For the traditional shift/XOR chain (feedback into one end, not back
into the middle), isn't it true that it doesn't matter which bit in the
chain you look at, as they are all the same sequence just delayed in
phase slightly?

Tim.
 
R

Rich Grise

True, but I wasn't suggesting that he do a seat-of-the-pants pseudorandom
sequence. I thought he had already chosen one with known good properties
and that he wanted to verify that he had implemented it correctly.
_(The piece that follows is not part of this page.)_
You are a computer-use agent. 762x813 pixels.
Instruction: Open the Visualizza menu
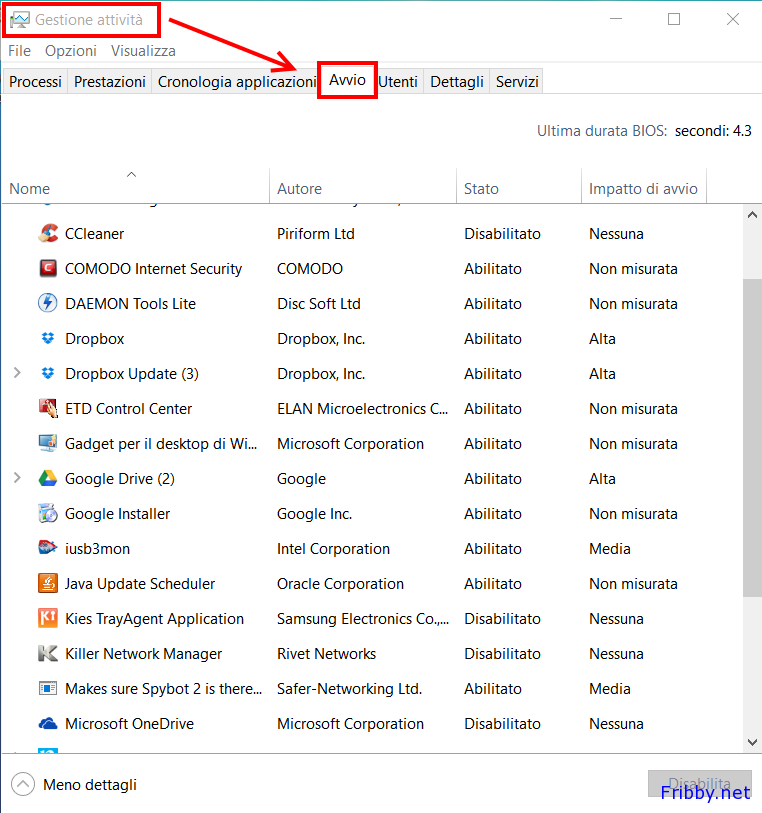143,50
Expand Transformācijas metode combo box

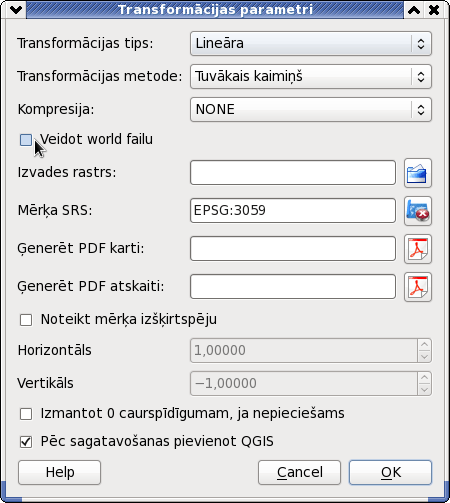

For the traditional shift/XOR chain (feedback into one end, not back into
the middle), isn't it true that it doesn't matter which bit in the chain
you look at, as they are all the same sequence just delayed in phase
slightly?

Tim.

I once did a 16-bit one in TTL (or probably LSTTL - I'm not _THAT_ old!),
with 16 LEDs, clocked at a human-perceptible rate [ ;-) ], and it was like
watching a shift register, with new bits, yes, but watching them march
down that line of LEDs made me think, "There's something not very random
about this...."

In another post I had mentioned that I had hung a speaker on one of the
bits, and I could hear the periodicity. But it _was_ only 16 bits. :)

Thanks!
Rich
 
K

Ken Smith

Tim Shoppa said:
For the traditional shift/XOR chain (feedback into one end, not back
into the middle), isn't it true that it doesn't matter which bit in the
chain you look at, as they are all the same sequence just delayed in
phase slightly?

Yes all the ones in the body of the shift register have exactly the same
pattern on them. There may be one extra flip-flop in the circuit that
jumps it out of the "lock up" state.